A rough bound on x is computed; if that is less than overflow, CTRSV is called, otherwise, specific code is used which checks for possible overflow or divide-by-zero at every operation.

A columnwise scheme is used for solving A*x = b. The basic algorithm if A is lower triangular is

 x[1:n] := b[1:n]
 for j = 1, ..., n
      x(j) := x(j) / A(j,j)
      x[j+1:n] := x[j+1:n] - x(j) * A[j+1:n,j]
 end

Define bounds on the components of x after j iterations of the loop: M(j) = bound on x[1:j] G(j) = bound on x[j+1:n] Initially, let M(0) = 0 and G(0) = max{x(i), i=1,...,n}.

Then for iteration j+1 we have M(j+1) <= G(j) / | A(j+1,j+1) | G(j+1) <= G(j) + M(j+1) * | A[j+2:n,j+1] | <= G(j) ( 1 + CNORM(j+1) / | A(j+1,j+1) | )

where CNORM(j+1) is greater than or equal to the infinity-norm of column j+1 of A, not counting the diagonal.

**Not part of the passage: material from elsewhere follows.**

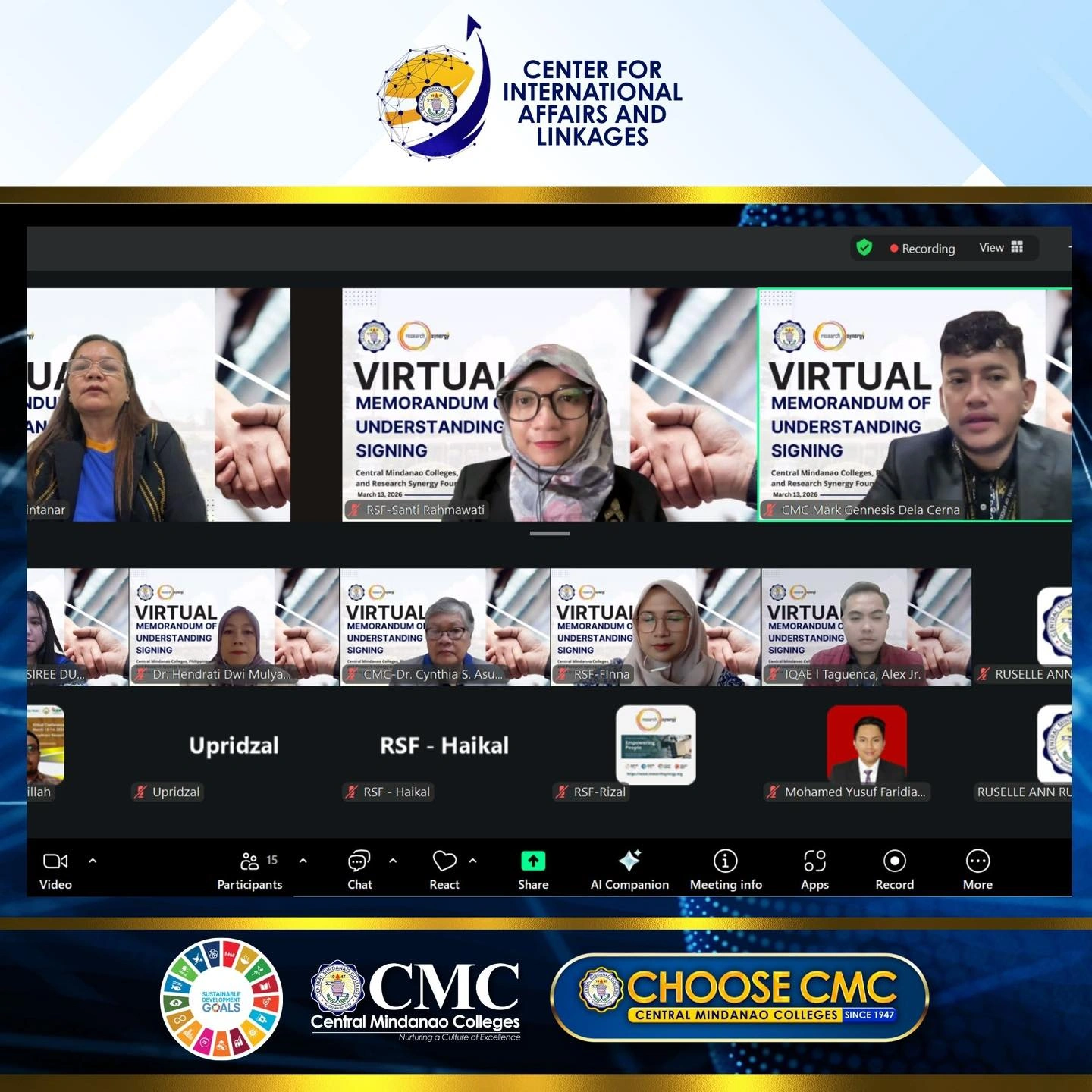
Task: Select Mohamed Yusuf Faridia profile picture tile
Action: coord(866,744)
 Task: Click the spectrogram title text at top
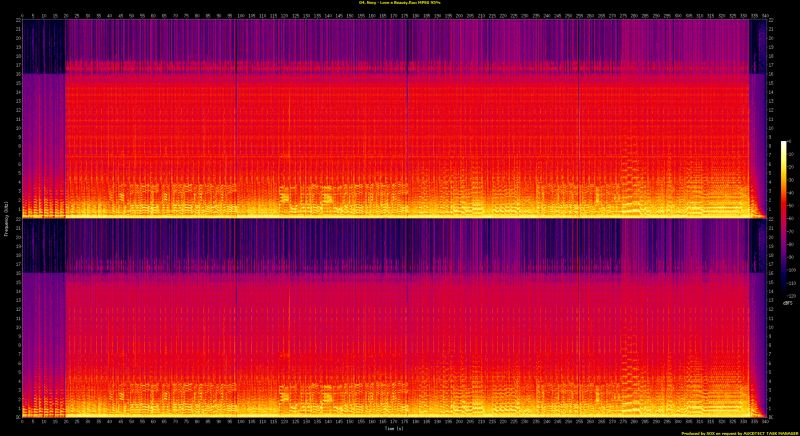[x=400, y=4]

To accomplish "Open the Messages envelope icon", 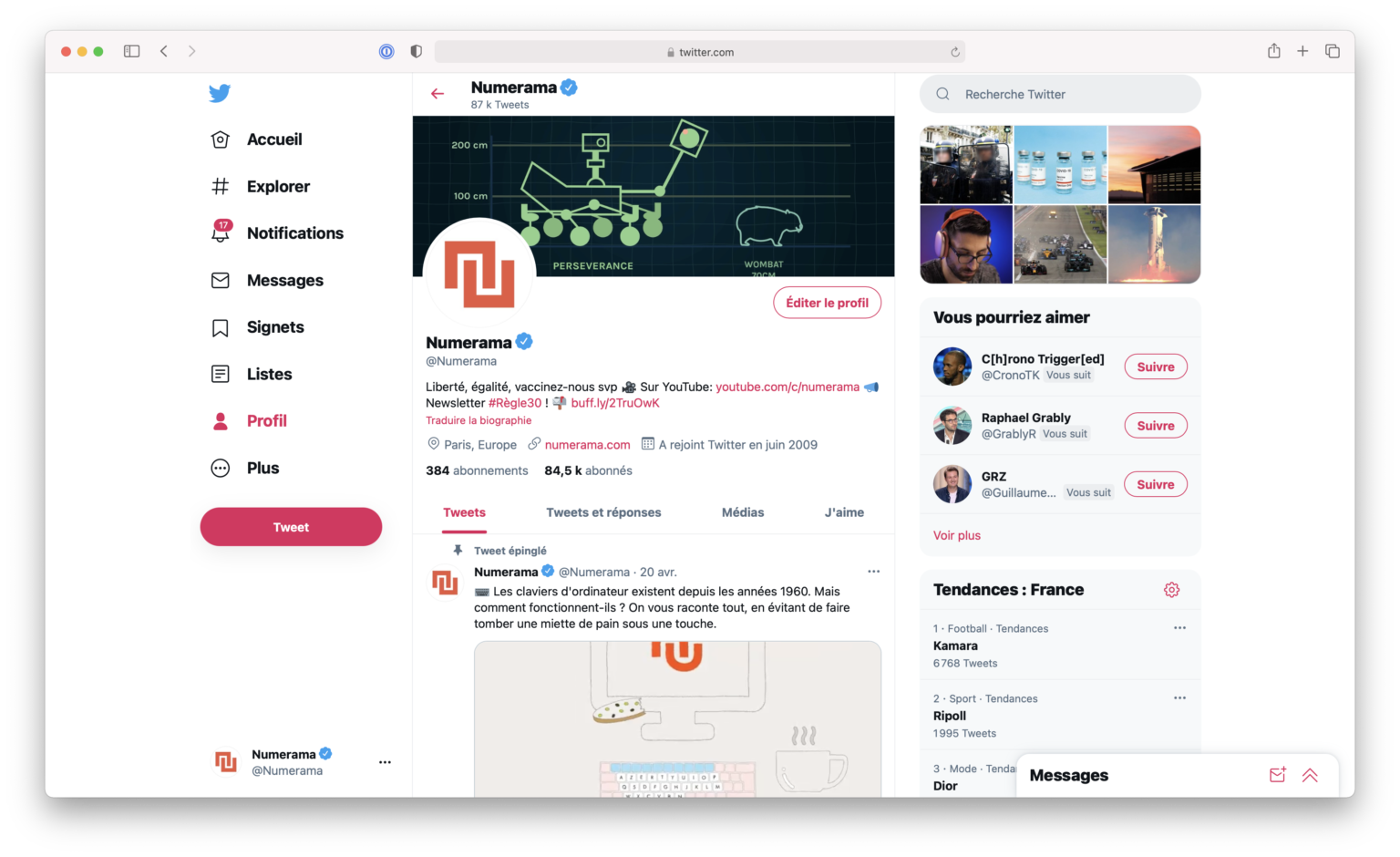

Hence

G(j) <= G(0) product ( 1 + CNORM(i) / | A(i,i) | ) 1<=i<=j and

|x(j)| <= ( G(0) / |A(j,j)| ) product ( 1 + CNORM(i) / |A(i,i)| ) 1<=i< j

Since |x(j)| <= M(j), we use the Level 2 BLAS routine CTRSV if the reciprocal of the largest M(j), j=1,..,n, is larger than max(underflow, 1/overflow).

The bound on x(j) is also used to determine when a step in the columnwise method can be performed without fear of overflow. If the computed bound is greater than a large constant, x is scaled to prevent overflow, but if the bound overflows, x is set to 0, x(j) to 1, and scale to 0, and a non-trivial solution to A*x = 0 is found.

Similarly, a row-wise scheme is used to solve A**T *x = b or A**H *x = b. The basic algorithm for A upper triangular is

 for j = 1, ..., n
      x(j) := ( b(j) - A[1:j-1,j]' * x[1:j-1] ) / A(j,j)
 end

We simultaneously compute two bounds G(j) = bound on ( b(i) - A[1:i-1,i]' * x[1:i-1] ), 1<=i<=j M(j) = bound on x(i), 1<=i<=j

The initial values are G(0) = 0, M(0) = max{b(i), i=1,..,n}, and we add the constraint G(j) >= G(j-1) and M(j) >= M(j-1) for j >= 1. Then the bound on x(j) is

 M(j) <= M(j-1) * ( 1 + CNORM(j) ) / | A(j,j) |

      <= M(0) * product ( ( 1 + CNORM(i) ) / |A(i,i)| )
                1<=i<=j

and we can safely call CTRSV if 1/M(n) and 1/G(n) are both greater than max(underflow, 1/overflow).